I went out this morning and bought a bunch of food. Here is my haul:
- 1 whole chicken, from the Farmer’s Market (for this recipe)
- 8 sweet potatoes (smallish, for baking to serve as a side and possibly doing an egg/sausage/sweet potato breakfast bake)
- 6 chicken breasts, premium, no antibiotic etc. brand (on sale, so I saved $5.00 and they are already in the freezer for future use)
- package of mushrooms
- 4 parsnips
- Chobani plain yogurt (for this recipe, and breakfast)
- ground cumin (I was out of it)
- Bacon (smoked, uncured, nitrite free)
- dozen eggs, from the Farmer’s Market (local, free-range, etc.)
- tomato paste
- tomato sauce
- 3 thin cut sirloin steaks (for this recipe)
- 1/2 lb pork sausage bought at the Farmer’s Market, from Brown’s Family Dairy (I didn’t know they had pigs!)
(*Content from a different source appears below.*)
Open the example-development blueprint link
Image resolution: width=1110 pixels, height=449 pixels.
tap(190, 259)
I spent $56.21 without tax. I have the rest of the ingredients needed for these meals, plus a few sides and some leftover chicken thighs. For two people, I anticipate that we can eat for 6 days, which will most likely cost me about $75 counting all the stuff I already have, excluding spices. If we were eating out for lunch alone, at not-too-expensive places where people generally eat for lunch, we’d spend about $120 here in Oxford ($20 max each day for both of us, for 6 days). I know that I can get my grocery bill down even more, but this is my first attempt at serious meal planning. I’ve always wanted to do it, and I recently downloaded the mint.com app for my phone and am really trying to stay within a budget. I’ve budgeted $400 per month for groceries and household items like toilet paper, toiletries, random impulse-buy lipsticks, candles, etc. Basically anything you could get at a Wal Mart but not all from there. As I have mentioned, I like to start with the Farmer’s Market for food, stop by Kroger, and then go to Wal Mart as a last resort and/or for household stuff. I realize this takes some time, but I prefer it this way.
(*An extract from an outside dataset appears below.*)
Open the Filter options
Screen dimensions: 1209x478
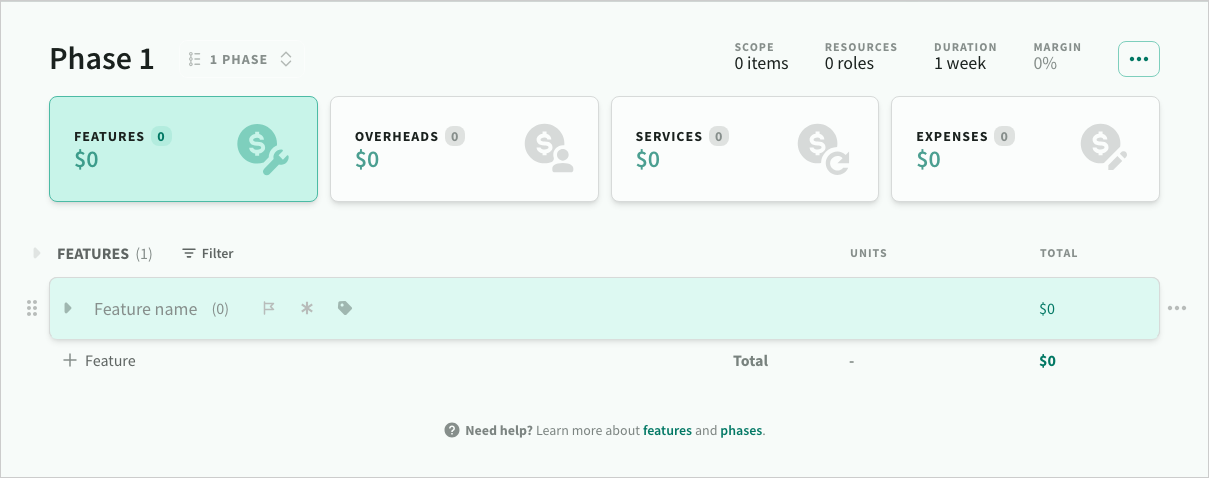tap(208, 254)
Here’s my menu. I’ve tried to think about how many leftovers we’ll have so that they’ll last. While leftovers aren’t always what you really want for lunch, you can eat it fast and be fine. However, I’ve found that having new things for dinner is better than leftovers for dinner. In the past, I would have just gotten take-out from somewhere because the thought of eating whatever is leftover in the fridge would be just too much… And it would inevitably be Wendy’s or something horrible. Since changing my lifestyle (and some recent reductions in my stress level at work that leave me much more happy and productive at night), I’ve made a point to cook at night as much as I can. My husband and I often hang out and talk while we cook, so cooking for dinner is pretty nice at my house.
|Saturday||Leftover Paleo Pot Curry||Nom Nom Paleo’s Slow Cooker Chicken|
|Sunday||Baked Eggs in Spinach or Egg/Sausage Frittata||Sautéed Chicken Thighs and Garlic Goat Cheese Spaghetti Squash|
|Monday||Salad (romaine, avocado, turkey, cheese) or leftovers||Leftovers (Curry, Garlic Goat Cheese Spaghetti Squash)|
|Tuesday||Leftovers||Swiss Paleo’s Bacon Wrapped Minute Steak, mashed parsnips, sautéed mushrooms|
|Thursday||Chicken Makhani leftovers||Breakfast for Dinner!|
You’ll notice I don’t have breakfast in the table. I don’t often eat breakfast. Is that bad? If I do eat breakfast this week, it will most likely be some yogurt, berries, raw almonds, and raw honey, only so I use up all the yogurt I just bought (I’m being stingy like my mom). Since I got a Keurig for Christmas, I’ve been able to take coffee to work, but that’s about all I can swing in the morning. You might also be wondering about dessert. Well, I tend to just take a little spoonful of Justin’s Chocolate Hazelnut Butter when I want something sweet or a few chocolate chips. Never more than two spoonfuls or handfuls in a day though.
This experiment’s goal is two-fold, to prove that I can stay within my own budget and also to prove that primal eating, even with more expensive items, can still be affordable.